Bitcoin slips under $70,000 on holiday trade as Fed minutes and U.S. GDP loom

February 16, 2026
Bitcoin slips under $70,000 on holiday trade as Fed minutes and U.S. GDP loom

New York, Feb 16, 2026, 16:02 EST — Market closed

  • Bitcoin hung around $68,400, giving up ground after an unsuccessful weekend attempt to stay above $70,000.
  • U.S. markets were closed for Presidents Day, so traders looked to crypto as their go-to risk barometer.
  • Attention now turns to Wednesday’s Fed minutes, with U.S. GDP and PCE inflation figures lined up for release Friday.

Bitcoin slipped under $70,000 on Monday, hovering around $68,382, holding steady over the past 24 hours. Investors kept to the sidelines, wary of upcoming U.S. policy cues and major economic releases due this week.

With U.S. stock and bank doors shut for Presidents Day, market activity thinned out. That put the spotlight on assets still trading—cryptocurrencies among them.

Investors now look to Feb. 18, when minutes from the Federal Reserve’s Jan. 27-28 meeting drop—a key document for anyone trying to assess just how committed policymakers are to holding rates at restrictive levels.

Just two days after that, traders get a look at the advance read on U.S. fourth-quarter GDP, alongside December’s personal income and outlays, both due out Feb. 20 at 8:30 a.m. ET, the Bureau of Economic Analysis says. The income and outlays figures will carry the PCE price index, which is the Fed’s go-to measure for inflation.

Bitcoin swung between about $67,315 and $70,076 on Monday, according to Investing.com, a reminder of just how fast prices can whip around—no new headlines needed.

Bitcoin’s slide hasn’t brought it anywhere close to the highs seen in October.
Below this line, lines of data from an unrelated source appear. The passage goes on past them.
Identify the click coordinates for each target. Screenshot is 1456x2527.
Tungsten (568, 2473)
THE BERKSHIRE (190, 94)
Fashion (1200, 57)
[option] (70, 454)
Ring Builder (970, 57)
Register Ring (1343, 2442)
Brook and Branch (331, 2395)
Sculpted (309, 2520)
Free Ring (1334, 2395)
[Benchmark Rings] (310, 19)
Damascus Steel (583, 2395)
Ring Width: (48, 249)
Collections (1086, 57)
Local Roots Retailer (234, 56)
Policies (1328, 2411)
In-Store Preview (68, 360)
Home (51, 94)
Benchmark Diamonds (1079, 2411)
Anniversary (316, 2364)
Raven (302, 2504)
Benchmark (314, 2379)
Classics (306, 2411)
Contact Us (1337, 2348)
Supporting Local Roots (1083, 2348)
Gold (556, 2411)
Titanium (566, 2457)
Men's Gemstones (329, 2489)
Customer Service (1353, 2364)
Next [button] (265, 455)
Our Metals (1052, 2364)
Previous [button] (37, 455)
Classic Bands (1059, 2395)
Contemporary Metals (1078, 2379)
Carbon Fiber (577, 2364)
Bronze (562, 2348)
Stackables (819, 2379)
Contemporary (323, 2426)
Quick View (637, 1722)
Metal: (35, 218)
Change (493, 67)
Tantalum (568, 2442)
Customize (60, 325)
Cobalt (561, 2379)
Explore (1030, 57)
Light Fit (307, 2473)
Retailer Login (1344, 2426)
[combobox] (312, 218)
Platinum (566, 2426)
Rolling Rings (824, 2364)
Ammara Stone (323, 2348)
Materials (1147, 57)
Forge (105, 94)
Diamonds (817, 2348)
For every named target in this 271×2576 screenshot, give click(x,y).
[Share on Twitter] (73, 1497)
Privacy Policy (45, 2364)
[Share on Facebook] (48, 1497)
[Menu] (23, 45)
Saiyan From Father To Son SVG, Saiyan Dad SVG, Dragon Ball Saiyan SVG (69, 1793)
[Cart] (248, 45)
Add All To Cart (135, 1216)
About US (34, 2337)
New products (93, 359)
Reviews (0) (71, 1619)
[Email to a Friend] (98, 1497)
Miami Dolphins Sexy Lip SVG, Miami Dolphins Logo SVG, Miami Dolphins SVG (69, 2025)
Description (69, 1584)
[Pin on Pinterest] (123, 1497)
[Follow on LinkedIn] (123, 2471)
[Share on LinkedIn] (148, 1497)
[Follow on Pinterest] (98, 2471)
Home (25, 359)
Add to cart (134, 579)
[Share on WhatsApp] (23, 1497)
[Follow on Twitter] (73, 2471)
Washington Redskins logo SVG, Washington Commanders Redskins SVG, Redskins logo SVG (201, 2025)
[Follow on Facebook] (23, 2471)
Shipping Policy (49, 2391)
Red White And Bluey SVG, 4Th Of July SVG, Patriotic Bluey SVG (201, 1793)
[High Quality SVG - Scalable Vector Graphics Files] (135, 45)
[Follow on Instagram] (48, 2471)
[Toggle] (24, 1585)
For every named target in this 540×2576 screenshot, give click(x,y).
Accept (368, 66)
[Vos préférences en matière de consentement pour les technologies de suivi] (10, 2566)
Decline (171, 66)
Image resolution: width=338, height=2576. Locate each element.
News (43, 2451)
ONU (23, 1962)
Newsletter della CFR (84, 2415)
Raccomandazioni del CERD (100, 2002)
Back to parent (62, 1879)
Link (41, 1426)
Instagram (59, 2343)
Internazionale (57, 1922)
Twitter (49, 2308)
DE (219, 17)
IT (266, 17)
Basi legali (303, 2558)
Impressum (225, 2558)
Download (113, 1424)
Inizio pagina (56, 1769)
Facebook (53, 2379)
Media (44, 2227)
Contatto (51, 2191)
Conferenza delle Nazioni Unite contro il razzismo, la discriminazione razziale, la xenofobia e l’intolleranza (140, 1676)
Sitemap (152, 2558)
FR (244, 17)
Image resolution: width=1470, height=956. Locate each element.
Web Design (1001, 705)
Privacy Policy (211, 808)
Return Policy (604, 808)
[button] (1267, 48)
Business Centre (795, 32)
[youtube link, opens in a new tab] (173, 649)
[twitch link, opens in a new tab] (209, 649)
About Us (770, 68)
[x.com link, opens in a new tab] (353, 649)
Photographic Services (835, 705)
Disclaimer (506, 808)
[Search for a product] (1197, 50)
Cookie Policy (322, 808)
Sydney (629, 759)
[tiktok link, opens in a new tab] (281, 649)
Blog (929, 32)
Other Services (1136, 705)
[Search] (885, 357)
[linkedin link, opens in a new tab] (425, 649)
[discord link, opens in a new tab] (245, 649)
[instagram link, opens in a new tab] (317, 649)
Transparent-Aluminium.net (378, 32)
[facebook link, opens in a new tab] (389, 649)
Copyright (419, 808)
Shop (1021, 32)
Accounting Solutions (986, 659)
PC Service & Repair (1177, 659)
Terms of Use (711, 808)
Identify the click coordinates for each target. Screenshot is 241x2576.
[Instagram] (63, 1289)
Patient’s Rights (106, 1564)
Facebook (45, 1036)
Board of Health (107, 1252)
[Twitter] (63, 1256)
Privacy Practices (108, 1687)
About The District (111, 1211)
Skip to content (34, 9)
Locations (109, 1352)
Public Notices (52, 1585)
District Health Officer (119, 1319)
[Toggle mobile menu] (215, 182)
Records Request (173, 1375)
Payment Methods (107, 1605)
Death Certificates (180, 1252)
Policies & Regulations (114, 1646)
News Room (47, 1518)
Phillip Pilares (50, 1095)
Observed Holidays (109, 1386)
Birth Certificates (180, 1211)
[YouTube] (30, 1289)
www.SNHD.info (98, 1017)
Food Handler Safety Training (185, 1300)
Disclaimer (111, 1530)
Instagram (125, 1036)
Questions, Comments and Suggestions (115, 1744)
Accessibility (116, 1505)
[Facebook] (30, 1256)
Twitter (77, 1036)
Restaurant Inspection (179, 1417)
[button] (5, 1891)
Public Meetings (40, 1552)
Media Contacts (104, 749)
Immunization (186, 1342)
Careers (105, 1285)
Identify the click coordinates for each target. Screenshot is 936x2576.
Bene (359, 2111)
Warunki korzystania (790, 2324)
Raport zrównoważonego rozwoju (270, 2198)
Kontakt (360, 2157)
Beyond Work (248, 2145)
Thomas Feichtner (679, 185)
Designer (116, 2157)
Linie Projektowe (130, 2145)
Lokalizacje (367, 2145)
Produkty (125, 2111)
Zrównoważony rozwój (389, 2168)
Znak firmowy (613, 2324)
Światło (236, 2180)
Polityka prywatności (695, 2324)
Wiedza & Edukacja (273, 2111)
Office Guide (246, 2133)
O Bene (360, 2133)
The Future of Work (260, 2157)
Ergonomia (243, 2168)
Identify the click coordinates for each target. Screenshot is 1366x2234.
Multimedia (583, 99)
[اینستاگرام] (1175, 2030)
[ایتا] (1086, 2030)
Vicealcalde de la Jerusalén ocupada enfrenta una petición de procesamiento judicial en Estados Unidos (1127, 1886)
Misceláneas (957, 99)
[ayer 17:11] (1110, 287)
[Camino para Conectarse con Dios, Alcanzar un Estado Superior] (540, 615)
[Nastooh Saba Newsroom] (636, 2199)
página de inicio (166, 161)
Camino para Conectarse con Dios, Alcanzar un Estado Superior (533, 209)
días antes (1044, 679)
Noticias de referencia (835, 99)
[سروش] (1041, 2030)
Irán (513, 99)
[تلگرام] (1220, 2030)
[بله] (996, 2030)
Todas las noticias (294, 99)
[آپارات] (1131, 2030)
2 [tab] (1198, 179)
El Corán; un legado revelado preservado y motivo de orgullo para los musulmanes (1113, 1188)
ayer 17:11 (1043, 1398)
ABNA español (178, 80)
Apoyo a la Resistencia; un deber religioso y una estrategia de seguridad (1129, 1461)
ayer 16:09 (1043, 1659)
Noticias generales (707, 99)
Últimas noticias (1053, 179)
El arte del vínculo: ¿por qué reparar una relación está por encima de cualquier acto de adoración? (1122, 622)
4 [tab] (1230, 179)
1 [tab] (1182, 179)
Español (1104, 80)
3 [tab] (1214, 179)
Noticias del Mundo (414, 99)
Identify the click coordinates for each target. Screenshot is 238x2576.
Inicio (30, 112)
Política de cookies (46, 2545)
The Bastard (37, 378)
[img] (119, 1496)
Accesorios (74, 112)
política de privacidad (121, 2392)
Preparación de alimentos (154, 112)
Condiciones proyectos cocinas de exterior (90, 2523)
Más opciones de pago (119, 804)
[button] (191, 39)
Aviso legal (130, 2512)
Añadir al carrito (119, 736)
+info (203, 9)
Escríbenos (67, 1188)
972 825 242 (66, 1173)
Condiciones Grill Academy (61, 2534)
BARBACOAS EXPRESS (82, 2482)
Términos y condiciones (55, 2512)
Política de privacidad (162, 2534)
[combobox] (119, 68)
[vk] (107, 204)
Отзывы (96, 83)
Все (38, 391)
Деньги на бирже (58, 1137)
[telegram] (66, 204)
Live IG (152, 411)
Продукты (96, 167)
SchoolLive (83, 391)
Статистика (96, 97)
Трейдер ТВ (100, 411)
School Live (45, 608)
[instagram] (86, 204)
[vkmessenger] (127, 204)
According to CoinGecko, the record sits near $126,080—bitcoin remains well under that mark as volatility dominates February’s trade.

The pullback hit other key tokens too. According to Investing.com, ether slipped roughly 3.9%, landing near $1,982. XRP shed about 5.9%. The site cited lingering uncertainty over U.S. interest rates as a factor pressuring appetite for speculative names.

Company-wise, bitcoin-bull Strategy (NASDAQ: MSTR) moved to quell leverage worries. The firm posted on X—TheStreet picked it up—saying it could “withstand a drawdown in $BTC price to $8K and still have sufficient assets to fully cover our debt.” TheStreet

That’s relevant: Strategy is now a bellwether for crypto-linked stocks, grouped with Coinbase and the publicly traded bitcoin miners once Wall Street is back open.

The risk side isn’t complicated. Should the Fed minutes or Friday’s data on growth and inflation nudge rate forecasts closer to “higher for longer,” crypto might slip further—thin liquidity could exaggerate any swings.

The calendar’s got the upper hand for now. U.S. markets are back online Tuesday. Fed minutes hit Wednesday. Then Friday morning brings the week’s major macro numbers.